Using stems...
Thomas Barry, December 02, 2002 - 4:15 pm UTC
Tom- thanks for the response. What would be your philosophy for providing 'stem' capable searches for web users who won't necessarily know about the different search constructs that Oracle Text offers? Here's an example of the functionality I'd like to provide without requiring the user to enter '$word':
Requirement: Allow the user to search our site for 'tablespace'. The search results should be basically the same regardless of whether the user enters 'tablespace' or 'tablespaces'
We could certainly massage the search string provided by the user to prefix search keys with '$', and maybe do nothing if Oracle Text constructs are supplied. I'd be curious to know if this is how you might handle such a requirement...
Thanks for this terrific resource!
December 02, 2002 - 4:28 pm UTC
That is how I would do it -- in fact that is exactly how i do do it.
You type in a string - i removed unwanted characters, look for " " quoted strings and preserve them, wrap each term in a {} and then put it back together.
I would anticipate you would have a checkbox
[] use plurality <or something to that effect>
and upon seeing that checked, you would put {$word} in there instead of just {word}
Indexing of new data
Martin, October 19, 2003 - 6:28 am UTC
Hi Tom,
I've learned a lot from this thread about oracle text, but i've got a small problem which is probably easy to remedy, but I can't find anything in the documentation regarding this (but it's problem just me!).
Basically, new data does not get returned from the query unless I recreate the index.

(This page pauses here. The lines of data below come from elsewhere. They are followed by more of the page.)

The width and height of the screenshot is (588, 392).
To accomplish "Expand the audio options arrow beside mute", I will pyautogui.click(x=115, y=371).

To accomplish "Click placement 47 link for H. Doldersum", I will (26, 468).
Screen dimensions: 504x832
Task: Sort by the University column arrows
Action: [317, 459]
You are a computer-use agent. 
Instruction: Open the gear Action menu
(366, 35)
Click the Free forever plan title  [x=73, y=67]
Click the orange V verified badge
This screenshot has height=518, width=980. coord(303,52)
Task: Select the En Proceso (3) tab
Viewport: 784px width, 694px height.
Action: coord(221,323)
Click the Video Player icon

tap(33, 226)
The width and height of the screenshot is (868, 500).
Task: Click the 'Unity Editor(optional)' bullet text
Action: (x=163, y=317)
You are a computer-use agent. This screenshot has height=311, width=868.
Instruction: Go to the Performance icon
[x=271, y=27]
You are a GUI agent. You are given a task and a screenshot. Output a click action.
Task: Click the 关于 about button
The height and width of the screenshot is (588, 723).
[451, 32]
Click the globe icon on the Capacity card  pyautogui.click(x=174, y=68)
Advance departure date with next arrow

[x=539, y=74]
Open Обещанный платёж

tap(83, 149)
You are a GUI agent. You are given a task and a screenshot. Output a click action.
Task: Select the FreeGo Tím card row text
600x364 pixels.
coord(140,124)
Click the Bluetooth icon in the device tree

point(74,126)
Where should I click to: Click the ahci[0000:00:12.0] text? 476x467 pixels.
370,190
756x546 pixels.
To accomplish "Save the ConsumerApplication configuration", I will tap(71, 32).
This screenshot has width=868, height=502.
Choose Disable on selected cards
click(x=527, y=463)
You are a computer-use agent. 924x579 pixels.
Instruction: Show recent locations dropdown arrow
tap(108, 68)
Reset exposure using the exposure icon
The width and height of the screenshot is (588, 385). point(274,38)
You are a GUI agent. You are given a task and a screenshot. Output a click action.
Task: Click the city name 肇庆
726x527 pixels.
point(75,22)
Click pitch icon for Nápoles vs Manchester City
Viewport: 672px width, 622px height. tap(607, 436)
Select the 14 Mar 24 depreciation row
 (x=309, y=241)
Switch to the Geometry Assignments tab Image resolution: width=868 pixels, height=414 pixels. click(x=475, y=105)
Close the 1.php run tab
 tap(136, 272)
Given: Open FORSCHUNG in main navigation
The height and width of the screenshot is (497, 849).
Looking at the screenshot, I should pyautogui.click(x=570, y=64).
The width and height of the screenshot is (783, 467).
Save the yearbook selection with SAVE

Is there some mechanism I'm missing for refreshing the index before I issue the query?
This is 9.2.0.4.0.
SQL> SELECT * FROM t;
A
----------------
XYZ
W X YZ
X Y Z
SQL> create index t_ctx on t(a) indextype is ctxsys.context;
Index created.
SQL> SELECT * FROM T WHERE CONTAINS(a, 'X') > 0;
A
----------------
X Y Z
W X YZ
Ok, now insert a new row which should get returned.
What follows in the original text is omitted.